Petunjuk Latihan
Kutiplah secara utuh teks tentang pengertian, sifat, dan pembagian hukum di bawah ini tanpa mengubah satu kata pun.

Kutipan Sumber
..........
Hukum secara terminologis pula masih sangat sulit untuk diberikan secara tepat dan dapat memuaskan. Ini dikarenakan hukum itu mempunyai segi dan bentuk yang sangat banyak, sehingga tidak mungkin tercakup keseluruhan segi dan bentuk hukum itu di dalam suatu definisi. Kenyataan ini juga adalah apa yang diungkapkan Dr. W.L.G. Lemaire dalam bukunya “Het Recht in Indonesia”.
ciri-ciri Hukum :
a.        Terdapat perintah dan/atau larangan.
b.        Perintah dan/atau larangan itu harus dipatuhi setiap orang.7


B.       Sifat-sifat Hukum

Sedangkan sifat bagi hukum adalah sifat mengatur dan memaksa. Ia merupakan peraturan-peraturan hidup kemasyarakatan yang dapat memaksa orang supaya mentaati tata-tertib dalam masyarakat serta memberikan sanksi yang tegas (berupa hukuman) terhadap siapa saja yang tidak mematuhinya. Ini harus diadakan bagi sebuah hukum agar kaedah-kaedah hukum itu dapat ditaati, karena tidak semua orang hendak mentaati kaedah-kaedah hukum itu.

C.      Pembagian Hukum

Pada dasarnya, hukuman atau pidana itu berbagai jenis bentuknya. Akan tetapi, sesuai dengan Bab II (PIDANA), Pasal 10, Kitab Undang-Undang Hukum Pidana (KUHP) adalah:Pidana pokok:

1. pidana mati;
2. pidana penjara;
3. pidana kurungan;
4. pidana denda;
5. pidana tutupan.[11]

Pidana tambahan:
1. pencabutan hak-hak tertentu;
2. perampasan barang-barang tertentu;
3. pengumuman putusan hakim.8

Pengertian Negara : Negara adalah suatu wilayah di permukaan bumi yang kekuasaannya baik politik, militer, ekonomi, sosial maupun budayanya diatur oleh pemerintahan yang berada di wilayah tersebut.
..........
Data Sumber
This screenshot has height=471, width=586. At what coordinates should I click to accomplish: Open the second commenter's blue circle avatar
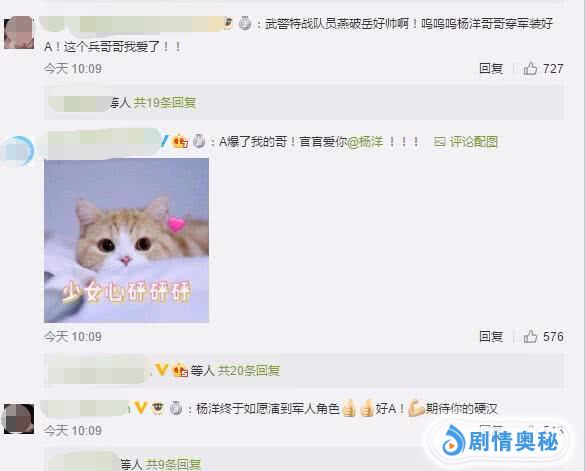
..........
Jawaban Tugas
Hukum secara terminologis pula masih sangat sulit untuk diberikan secara tepat dan dapat memuaskan. Ini dikarenakan hukum itu mempunyai segi dan bentuk yang sangat banyak, sehingga tidak mungkin tercakup keseluruhan segi dan bentuk hukum itu di dalam suatu definisi. Kenyataan ini juga adalah apa yang diungkapkan Dr. W.L.G. Lemaire dalam bukunya “Het Recht in Indonesia”.
ciri-ciri Hukum :
a.        Terdapat perintah dan/atau larangan.
b.        Perintah dan/atau larangan itu harus dipatuhi setiap orang.7


B.       Sifat-sifat Hukum

Sedangkan sifat bagi hukum adalah sifat mengatur dan memaksa. Ia merupakan peraturan-peraturan hidup kemasyarakatan yang dapat memaksa orang supaya mentaati tata-tertib dalam masyarakat serta memberikan sanksi yang tegas (berupa hukuman) terhadap siapa saja yang tidak mematuhinya. Ini harus diadakan bagi sebuah hukum agar kaedah-kaedah hukum itu dapat ditaati, karena tidak semua orang hendak mentaati kaedah-kaedah hukum itu.

C.      Pembagian Hukum

Pada dasarnya, hukuman atau pidana itu berbagai jenis bentuknya. Akan tetapi, sesuai dengan Bab II (PIDANA), Pasal 10, Kitab Undang-Undang Hukum Pidana (KUHP) adalah:Pidana pokok:

1. pidana mati;
2. pidana penjara;
3. pidana kurungan;
4. pidana denda;
5. pidana tutupan.[11]

Pidana tambahan:
1. pencabutan hak-hak tertentu;
2. perampasan barang-barang tertentu;
3. pengumuman putusan hakim.8

Pengertian Negara : Negara adalah suatu wilayah di permukaan bumi yang kekuasaannya baik politik, militer, ekonomi, sosial maupun budayanya diatur oleh pemerintahan yang berada di wilayah tersebut.